Goal of the exercise -> Set down, word for word, every line of the material below from the one containing "The height and width of the screenshot is (261, 644)." through the one containing "Where should I click to: Select Scenario", but none of its pictures.

Working data ->
---------------

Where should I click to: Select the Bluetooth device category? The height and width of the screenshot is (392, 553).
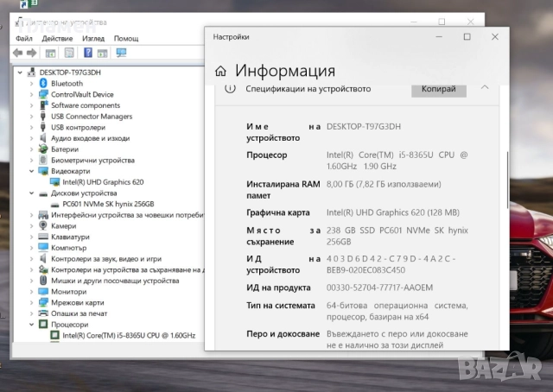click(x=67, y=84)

---------------

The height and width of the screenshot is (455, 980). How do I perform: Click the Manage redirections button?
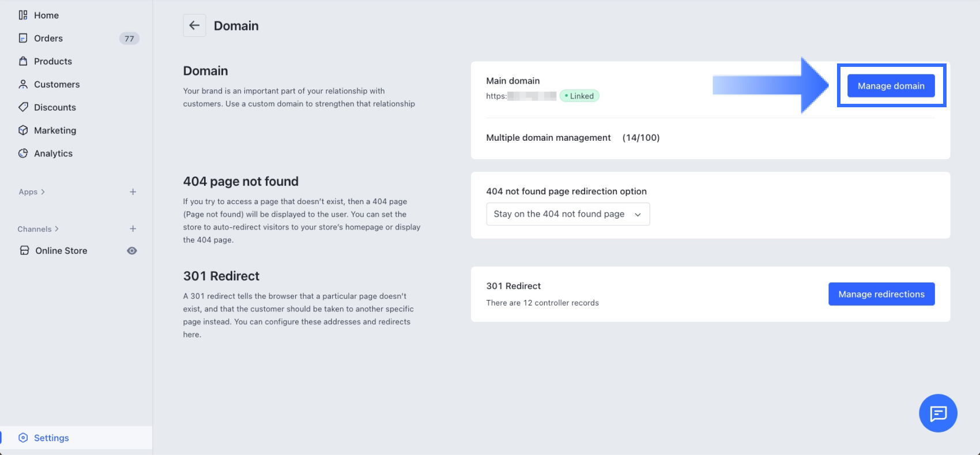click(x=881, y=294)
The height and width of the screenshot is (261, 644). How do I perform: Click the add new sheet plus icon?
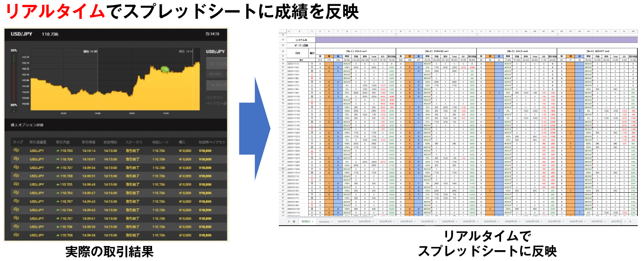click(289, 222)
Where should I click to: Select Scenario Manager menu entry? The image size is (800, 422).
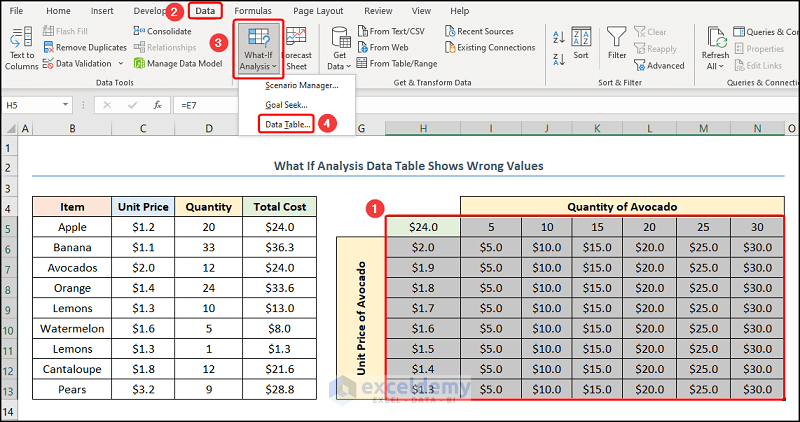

---------------

Exercise response ->
The height and width of the screenshot is (261, 644). How do I perform: Click the add new sheet plus icon?
click(289, 222)
Where should I click to: Select Scenario Manager menu entry? The image size is (800, 422).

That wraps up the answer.